Wednesday, 19 June 2013
Sad Story of Female Teacher Who Was Tortured and Beheaded For Witchcraft
I can only imagine what it feels like to be tortured by your own people for days and eventually beheaded with no one to come to your rescue.
On a tropical island where most people live in huts, assailants armed with guns, machetes and axes stormed the wooden house by night. They set the building on fire and took away four female relatives to be tortured. Their alleged crime: witchcraft.
Helen Rumbali was beheaded.
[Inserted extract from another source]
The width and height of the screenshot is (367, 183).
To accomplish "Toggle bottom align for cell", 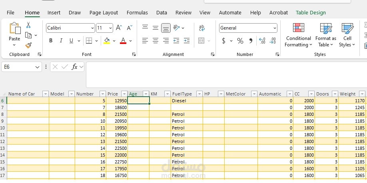I will pos(166,28).
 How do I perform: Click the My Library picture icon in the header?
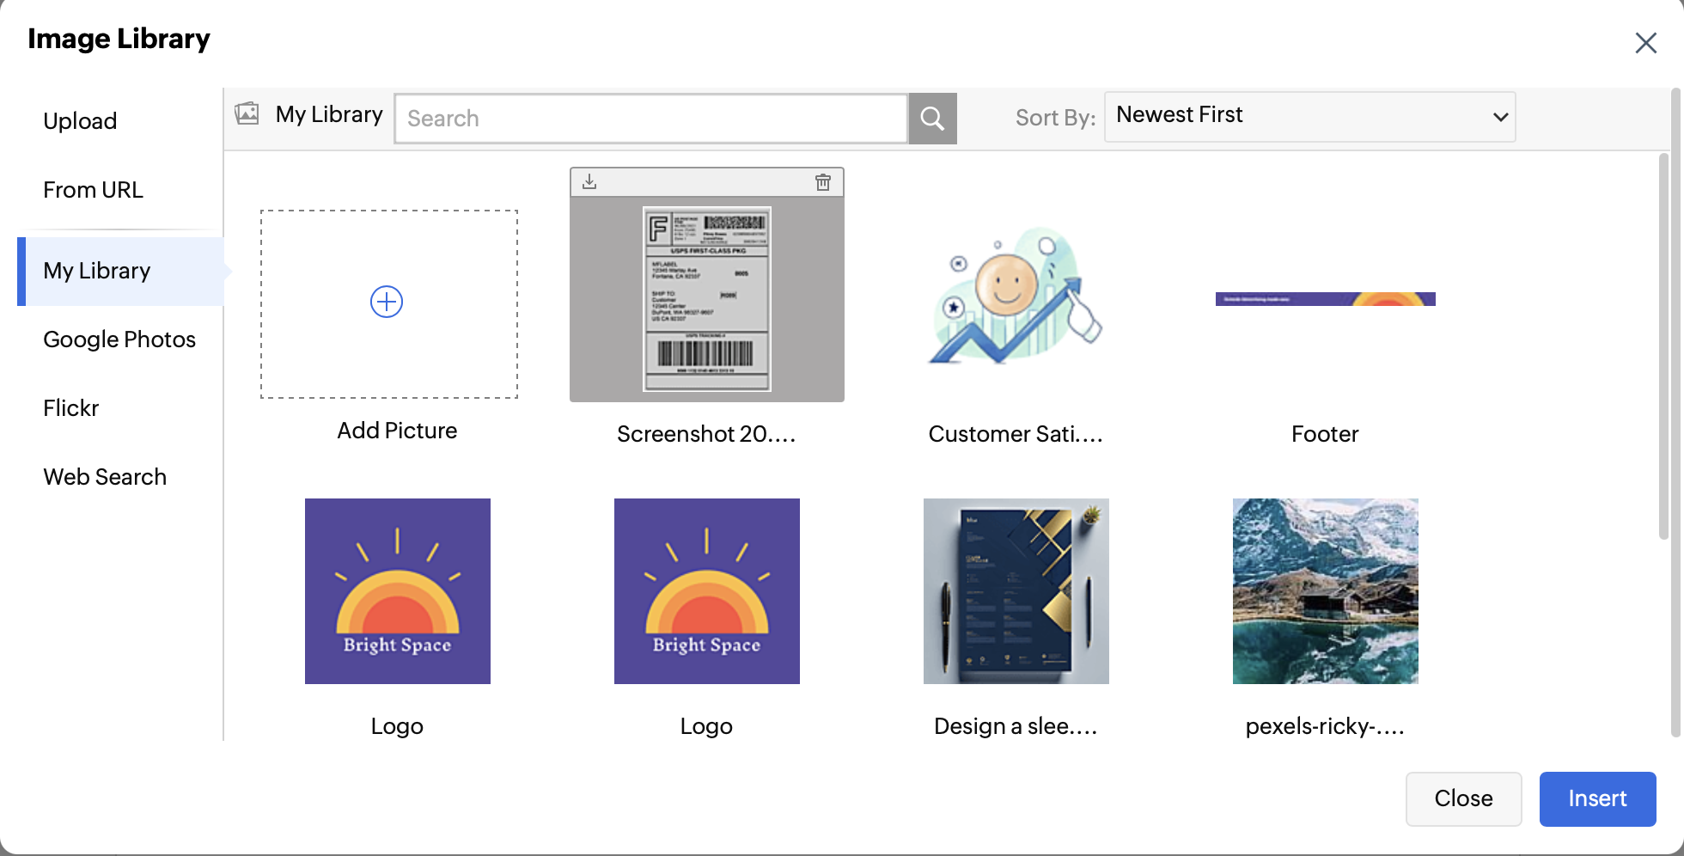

Her older sister and two teenage nieces were repeatedly slashed with knives before being released following negotiations with police.Rumbali's assailants claimed they had clear proof the
40-something former schoolteacher had used sorcery to kill another villager who died of sickness: The victim's grave bore the marks of black magic, and a swarm of fire flies apparently led witch hunters to Rumbali's home.
Some are arguing the recent violence is fueled not by the nation's widespread belief in black magic but instead by economic jealousy born of a mining boom that has widened the country's economic divide and pitted the haves against the have-nots.
"Jealousy is causing a lot of hatred," said Helen Hakena, chairwoman of the North Bougainville Human Rights Committee, which is based in the area Rumbali was killed.
"People who are so jealous of those who are doing well in life, they resort to what our people believe in, sorcery, to kill them, to stop them continuing their own development"That was definitely a case of jealousy because her family is really quite well off," Hakena said.She said villagers were envious because Rumbali's husband and son had government jobs, they had a "permanent house" made of wood, and the family had tertiary educations and high social standing.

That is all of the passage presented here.